### ACTION ITEM
Retype, word for word, every line of the records below starting at the one that contains "Task: Click the Operations sidebar icon" and ending at the one that contains "Task: Click the help question mark beside 总实收"; include both of those lines and nothing more.
──────── MATERIAL PROVIDED ────────
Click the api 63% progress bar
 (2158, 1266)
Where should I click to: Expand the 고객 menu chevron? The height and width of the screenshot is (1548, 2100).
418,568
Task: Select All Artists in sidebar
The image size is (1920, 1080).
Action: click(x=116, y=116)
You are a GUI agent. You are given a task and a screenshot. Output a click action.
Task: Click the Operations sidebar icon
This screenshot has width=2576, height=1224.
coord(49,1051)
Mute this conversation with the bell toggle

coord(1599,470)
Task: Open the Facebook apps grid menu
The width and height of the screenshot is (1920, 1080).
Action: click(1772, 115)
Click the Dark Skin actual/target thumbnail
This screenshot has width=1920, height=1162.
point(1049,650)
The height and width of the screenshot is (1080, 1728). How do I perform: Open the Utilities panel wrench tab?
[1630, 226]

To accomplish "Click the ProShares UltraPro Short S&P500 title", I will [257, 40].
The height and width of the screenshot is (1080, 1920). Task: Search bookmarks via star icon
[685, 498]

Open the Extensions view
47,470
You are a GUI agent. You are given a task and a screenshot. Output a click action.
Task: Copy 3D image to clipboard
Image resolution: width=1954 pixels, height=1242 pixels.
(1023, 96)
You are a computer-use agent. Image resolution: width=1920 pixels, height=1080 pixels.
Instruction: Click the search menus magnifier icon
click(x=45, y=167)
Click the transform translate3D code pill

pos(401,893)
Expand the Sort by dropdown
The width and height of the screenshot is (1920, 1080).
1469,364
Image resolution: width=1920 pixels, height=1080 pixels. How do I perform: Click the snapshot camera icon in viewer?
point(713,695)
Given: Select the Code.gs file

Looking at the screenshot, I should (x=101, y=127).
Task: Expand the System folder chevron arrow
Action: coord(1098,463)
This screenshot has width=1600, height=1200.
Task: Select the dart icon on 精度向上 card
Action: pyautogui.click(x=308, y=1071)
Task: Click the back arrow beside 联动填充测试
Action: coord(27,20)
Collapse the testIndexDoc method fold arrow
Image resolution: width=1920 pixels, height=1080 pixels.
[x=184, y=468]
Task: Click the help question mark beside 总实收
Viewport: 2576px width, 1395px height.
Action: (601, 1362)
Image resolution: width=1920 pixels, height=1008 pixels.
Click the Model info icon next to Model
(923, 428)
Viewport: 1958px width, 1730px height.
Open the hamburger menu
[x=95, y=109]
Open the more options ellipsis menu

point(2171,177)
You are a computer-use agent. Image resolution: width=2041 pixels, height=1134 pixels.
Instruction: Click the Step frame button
────────
### RESULT
Task: Click the Operations sidebar icon
This screenshot has width=2576, height=1224.
coord(49,1051)
Mute this conversation with the bell toggle

coord(1599,470)
Task: Open the Facebook apps grid menu
The width and height of the screenshot is (1920, 1080).
Action: click(1772, 115)
Click the Dark Skin actual/target thumbnail
This screenshot has width=1920, height=1162.
point(1049,650)
The height and width of the screenshot is (1080, 1728). How do I perform: Open the Utilities panel wrench tab?
[1630, 226]

To accomplish "Click the ProShares UltraPro Short S&P500 title", I will [257, 40].
The height and width of the screenshot is (1080, 1920). Task: Search bookmarks via star icon
[685, 498]

Open the Extensions view
47,470
You are a GUI agent. You are given a task and a screenshot. Output a click action.
Task: Copy 3D image to clipboard
Image resolution: width=1954 pixels, height=1242 pixels.
(1023, 96)
You are a computer-use agent. Image resolution: width=1920 pixels, height=1080 pixels.
Instruction: Click the search menus magnifier icon
click(x=45, y=167)
Click the transform translate3D code pill

pos(401,893)
Expand the Sort by dropdown
The width and height of the screenshot is (1920, 1080).
1469,364
Image resolution: width=1920 pixels, height=1080 pixels. How do I perform: Click the snapshot camera icon in viewer?
point(713,695)
Given: Select the Code.gs file

Looking at the screenshot, I should (x=101, y=127).
Task: Expand the System folder chevron arrow
Action: coord(1098,463)
This screenshot has width=1600, height=1200.
Task: Select the dart icon on 精度向上 card
Action: pyautogui.click(x=308, y=1071)
Task: Click the back arrow beside 联动填充测试
Action: coord(27,20)
Collapse the testIndexDoc method fold arrow
Image resolution: width=1920 pixels, height=1080 pixels.
[x=184, y=468]
Task: Click the help question mark beside 总实收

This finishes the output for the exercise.